Roma, 31 gen. (askanews) – “Apprendiamo dalla stampa che il restauro della basilica di San Lorenzo in Lucina avrebbe prodotto un’immagine del volto somigliante a Giorgia Meloni. Siamo basiti e increduli, chiediamo che il ministro della Cultura Alessandro Giuli verifichi e, nel caso, si attivi subito con le sovrintendenze per rimuoverla”. Cosi il capogruppo di AVS in commissione Affari costituzionali della Camera Filiberto Zaratti che annuncia una interrogazione e aggiunge: “Se tutto fosse confermato ci troveremmo davanti ad un gigante e inaccettabile esempio di culto della personalità come non se ne vedeva dai tempi del fascismo”.

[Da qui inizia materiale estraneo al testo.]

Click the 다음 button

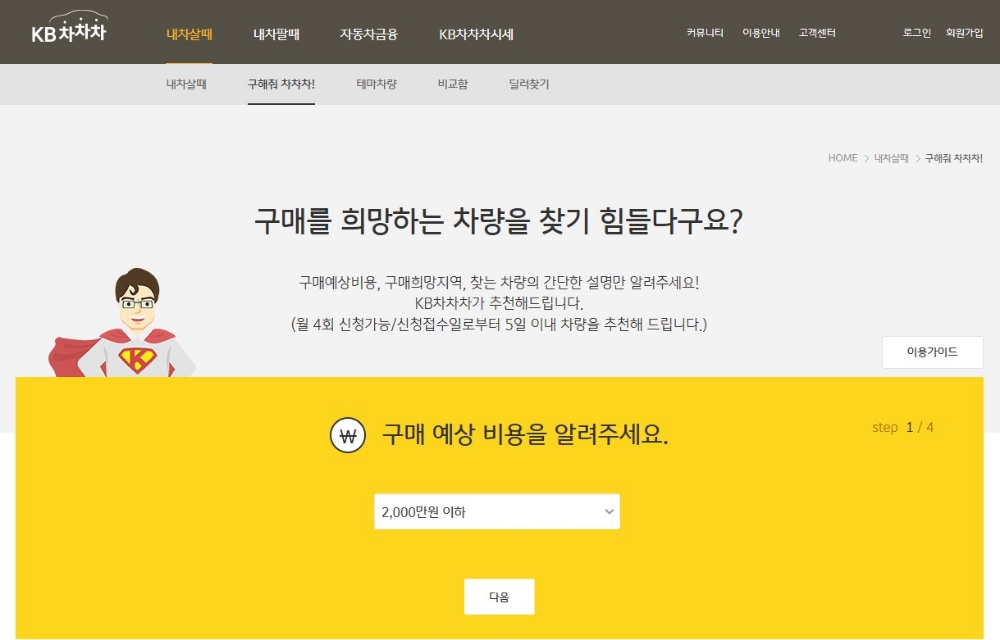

“Chiediamo che il Ministro della Cultura Alessandro Giuli attivi immediatamente la Soprintendenza di Roma in merito alla notizia riportata da la Repubblica relativa al restauro della basilica di San Lorenzo in Lucina. Quanto emerso non è accettabile. L’ipotesi che un intervento di restauro su un bene tutelato possa aver prodotto un’immagine riconducibile a un volto contemporaneo rappresenta una potenziale e grave violazione del Codice dei beni culturali e del paesaggio, che vieta alterazioni arbitrarie, personalizzazioni e interventi non strettamente fondati su criteri scientifici e storico-artistici”. Lo afferma in una nota la capogruppo del Pd in commissione cultura della Camera, Irene Manzi, commentando la notizia riportata da Repubblica secondo cui nel corso di un restauro della basilica di San Lorenzo in Lucina sia stato dipinto il volto della premier Giorgia Meloni al posto di un cherubino.